Using drones to study forest canopy in UNESCO world heritage site

Old-growth forests provide windows into the history of both landscapes and climate. Furthermore, as the pressures of climate change and biodiversity loss amplify, studying and monitoring old-growth forests becomes increasingly important. Examining the structure of old-growth forests can provide key insights into forest integrity and provide pathways for restoration of forest ecosystems.

A recent study led by researchers at the University of Tuscia (Italy) and the Mediterranea University of Reggio Calabria (Italy) found that using unmanned aerial vehicles (UAV) allowed for an easier, advanced way to study the structure of old-growth beech forests. Published in Ecological Indicators, this study demonstrates that these novel survey methods can lead to a deeper understanding of forest canopy, gap size and distribution, and canopy structure.

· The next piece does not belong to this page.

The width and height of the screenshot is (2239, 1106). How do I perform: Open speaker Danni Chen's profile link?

Gaps provide windows to forest naturalness

The study took place in an old-growth beech forest in Pollino National Park located in southern Italy, which is a Mediterranean high mountain system, and a component of the UNESCO World Heritage serial site "Ancient and Primeval beech forests of the Carpathians and other regions of Europe." Beech forests are one of the most prevalent forest types in Europe, making the results of this study particularly relevant. While few old-growth beech forests remain, it is valuable to study and protect these forests to ensure benchmark indicators to describe their functionality and long-term forest restoration in a changing climate.

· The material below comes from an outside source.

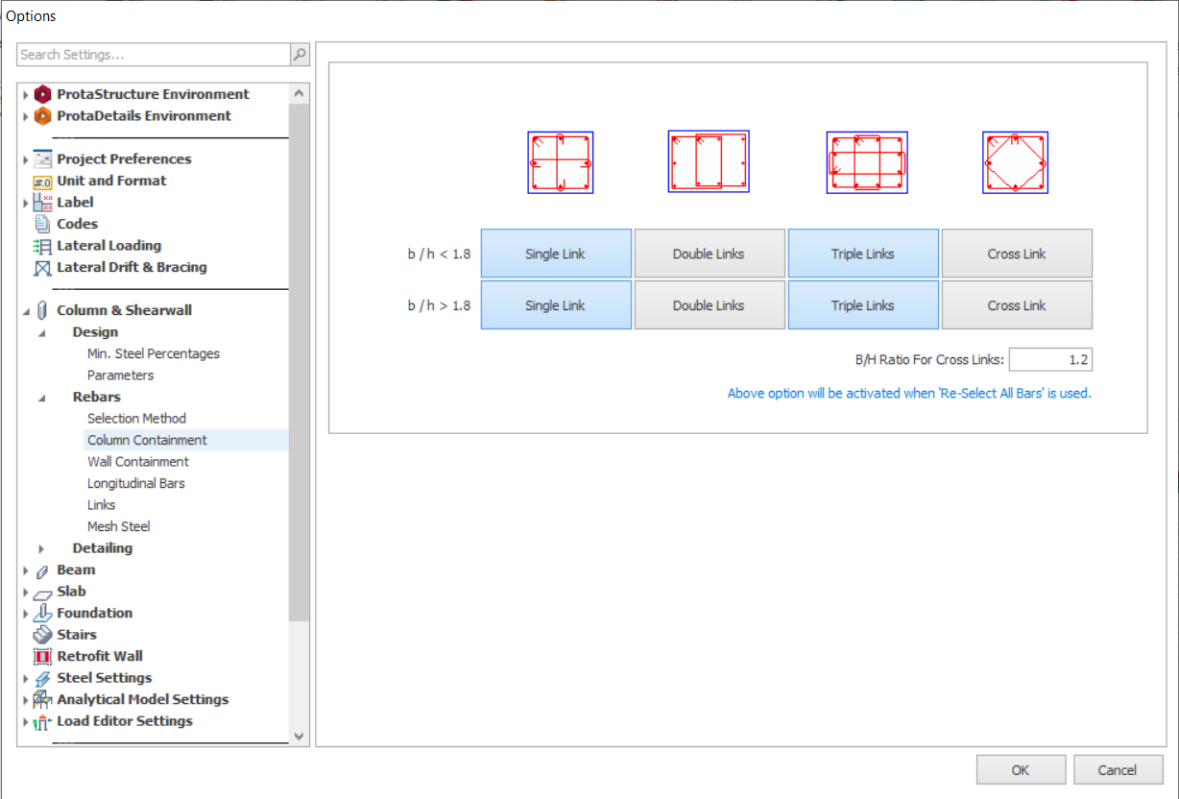Expand the Detailing subsection
1179x799 pixels.
(41, 548)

The forest canopy is more than a collection of tree heights; it provides a view of forest integrity. Factors such as gap size and spatial distribution are key to understanding forest processes and ecosystem health. Even more so, understanding natural gap formation can help to develop more natural management techniques in forest management. These close-to-nature forestry methods are effective ways to mimic natural disturbances, and therefore better mitigate climate change and preserve biodiversity.

Using drones to capture forest structure

The researchers used UAVs to build a ground-up picture of the old-growth forests. While remote sensing is generally used to analyze large landscapes over longer time periods, UAVs provide a cost-effective way to measure tighter landscapes, such as the old-growth beech stand in southern Italy.

Using UAVs provided the team with high-resolution orthomosaic images and field measurements were used to assure accuracy and validation. Gap sizes and heights were measured and categorized to describe the forest at various stages of development.

Using field and UAV data, the gaps were mapped across the stand and analyzed to describe shape and frequency. Ultimately, these methods were shown to be as precise as LiDAR technology, but at a fraction of the cost. The canopy profile of this stand revealed a bimodal height frequency distribution resulting from the merging of dominant trees alongside trees at the pole and regeneration stages in gaps. The complex forest canopy was comparable to other European old-growth beech forests.

A remarkable rugosity of stands was found, indicating a very complex outer canopy surface; a unique feature for an old-growth broadleaved forest. Not only does this suggest that natural gap dynamics are essential to the health of climate-resistant forests and population dynamics, but it also confirms the efficiency of these methods.

New methods can lead to better ways to monitor old-growth forests in front of global changes

Ultimately, the study found that these old-growth forests were characterized by small, frequent, and clustered gaps as opposed to larger sparse gaps. Gaps were most commonly found in the upper and middle layers of the canopy. The horizontal complexity could result from long-term fine-scale disturbance regime, highlighting the key role that old-growth forests have in maintaining biodiversity. The results of the canopy profile analysis indicated that this forest has high natural integrity, characteristic of old-growth forests.

These innovative methods can be used to compare nature and managed forest types as well. In the future, these methods could be used to examine even more confined forest areas, making research more accessible. In sum, these methods could allow for more direct fast fine scale monitoring, enabling efficient conservation planning and forest restoration programs.

In the U.N. decade of restoration, this research is particularly relevant. These methods could enable frequent, efficient monitoring techniques to assess and track forest structure and health, opening the door to effective nature conservation in a changing climate.